### INPUT DATA ###
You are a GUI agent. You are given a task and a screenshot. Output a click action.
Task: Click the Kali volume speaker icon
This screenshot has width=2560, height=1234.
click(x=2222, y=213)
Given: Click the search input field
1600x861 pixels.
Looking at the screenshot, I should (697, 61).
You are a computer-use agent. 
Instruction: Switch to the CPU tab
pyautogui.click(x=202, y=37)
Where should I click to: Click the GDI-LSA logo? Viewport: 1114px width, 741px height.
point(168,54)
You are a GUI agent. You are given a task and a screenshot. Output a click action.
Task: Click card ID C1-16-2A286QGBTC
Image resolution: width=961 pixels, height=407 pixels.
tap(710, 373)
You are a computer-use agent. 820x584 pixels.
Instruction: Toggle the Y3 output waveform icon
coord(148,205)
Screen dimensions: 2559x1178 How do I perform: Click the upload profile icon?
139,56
###
- **YOUR TASK**
Please reproduce all of the material above word for word, keeping every line in its original order.

- **RESPONSE TO THE EXERCISE**
You are a GUI agent. You are given a task and a screenshot. Output a click action.
Task: Click the Kali volume speaker icon
This screenshot has width=2560, height=1234.
click(x=2222, y=213)
Given: Click the search input field
1600x861 pixels.
Looking at the screenshot, I should (697, 61).
You are a computer-use agent. 
Instruction: Switch to the CPU tab
pyautogui.click(x=202, y=37)
Where should I click to: Click the GDI-LSA logo? Viewport: 1114px width, 741px height.
point(168,54)
You are a GUI agent. You are given a task and a screenshot. Output a click action.
Task: Click card ID C1-16-2A286QGBTC
Image resolution: width=961 pixels, height=407 pixels.
tap(710, 373)
You are a computer-use agent. 820x584 pixels.
Instruction: Toggle the Y3 output waveform icon
coord(148,205)
Screen dimensions: 2559x1178 How do I perform: Click the upload profile icon?
139,56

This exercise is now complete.